Kate Crackernuts – Smock Alley – Review
9 – 13 July | 7:30pm | Main Space
The original version of Kate Crackernuts is a Scottish fairytale, which was collected by Andrew Lang in the Orkney Islands, and was published in the Longman’s Magazine in 1889. It tells the story of a young princess called Kate. She has a half sister Anne, who has been enchanted so that her head is replaced with that of a sheep! Kate fears it was her mother who was responsible for this feat, and sets out to put it right. Along the way, she encounters a young prince called Paul, who seems to be slowly dying from an unknown illness. Kate decides to take care of the prince to try and find the cause of his malady.

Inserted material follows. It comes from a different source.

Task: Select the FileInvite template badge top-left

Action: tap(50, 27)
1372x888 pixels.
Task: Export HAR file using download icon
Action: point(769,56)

This new version of the tale was written by Sheila Callaghan and was originally produced in Seattle in the year 2000. Callaghan is an American writer who has worked on the Showtime series Shameless, among others. The play has been updated to our current era with various nods and winks for a modern audience!
No Drama Theatre company plunge the audience into this complex world, without any attempt to explain what is going on! The audience is left to its own devices to learn the relationships between the various characters (of which there are many) and what exactly is going on. It may have helped to give a short introduction to the work or at least explain who the characters were, as it meant the audience was playing catch up right from the start!
The play has a large number of scenes in different locations and much is left to the imagination of the audience. The set changes were quite slow and needed to be considerably tighter. This leisurely movement between scenes allowed the mind to wander which should never be the case.
The play had some moments of humour and insight, mainly due to the sharp writing. No Drama Theatre are a company who aim to produce ‘amateur dramatics in a relaxed, creative environment’ and as such, should not be judged on the same level as the Gate or the Abbey. While this was an ambitious production for them, it would possibly make more sense for a company with meagre budgets to aim for a smaller tale than this lavish, free-wheeling story. The 12 members in the cast are of mixed ability, but it does allow some of the actors with ambitions to work in the industry the chance to show their talent on stage.